Stored data
+++

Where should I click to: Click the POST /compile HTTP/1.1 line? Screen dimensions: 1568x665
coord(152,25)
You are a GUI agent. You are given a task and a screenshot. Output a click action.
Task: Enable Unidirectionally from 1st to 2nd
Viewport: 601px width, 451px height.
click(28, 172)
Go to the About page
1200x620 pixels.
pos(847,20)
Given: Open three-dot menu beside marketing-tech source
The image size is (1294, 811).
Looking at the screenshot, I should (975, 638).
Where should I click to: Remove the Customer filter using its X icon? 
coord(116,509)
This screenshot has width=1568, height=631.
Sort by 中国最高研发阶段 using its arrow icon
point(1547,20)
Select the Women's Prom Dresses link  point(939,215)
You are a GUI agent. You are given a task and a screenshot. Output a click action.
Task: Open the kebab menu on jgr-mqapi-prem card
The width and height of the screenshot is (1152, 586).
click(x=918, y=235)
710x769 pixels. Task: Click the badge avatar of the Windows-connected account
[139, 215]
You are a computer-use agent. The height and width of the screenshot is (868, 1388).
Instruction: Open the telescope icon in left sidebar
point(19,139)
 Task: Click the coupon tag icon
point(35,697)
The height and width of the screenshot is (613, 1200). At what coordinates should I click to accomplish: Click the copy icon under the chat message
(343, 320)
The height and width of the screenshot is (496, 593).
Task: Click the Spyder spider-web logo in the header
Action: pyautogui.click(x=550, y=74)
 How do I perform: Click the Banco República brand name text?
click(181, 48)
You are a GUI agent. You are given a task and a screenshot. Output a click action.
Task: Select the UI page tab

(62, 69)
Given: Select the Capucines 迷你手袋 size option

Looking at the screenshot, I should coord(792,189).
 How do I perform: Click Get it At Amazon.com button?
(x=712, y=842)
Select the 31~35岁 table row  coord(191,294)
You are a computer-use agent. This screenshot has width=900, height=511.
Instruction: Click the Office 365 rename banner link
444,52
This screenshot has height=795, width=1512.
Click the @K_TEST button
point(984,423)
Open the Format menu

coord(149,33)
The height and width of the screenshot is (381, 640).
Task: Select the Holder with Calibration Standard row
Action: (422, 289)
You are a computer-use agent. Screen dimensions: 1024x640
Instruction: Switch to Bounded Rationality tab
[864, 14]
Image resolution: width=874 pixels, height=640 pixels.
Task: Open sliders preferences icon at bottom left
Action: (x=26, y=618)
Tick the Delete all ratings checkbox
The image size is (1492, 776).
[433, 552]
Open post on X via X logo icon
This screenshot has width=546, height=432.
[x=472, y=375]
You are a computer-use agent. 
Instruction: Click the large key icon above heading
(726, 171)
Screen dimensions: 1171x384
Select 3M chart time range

+++

- **Problem to work on**:
In the entries above, the lines between the one holding "Where should I click to: Remove" and the one holding "Select the Women's", inclusive, are to be printed exactly as written, and those alone.

- **Solved problem**:
Where should I click to: Remove the Customer filter using its X icon? 
coord(116,509)
This screenshot has width=1568, height=631.
Sort by 中国最高研发阶段 using its arrow icon
point(1547,20)
Select the Women's Prom Dresses link  point(939,215)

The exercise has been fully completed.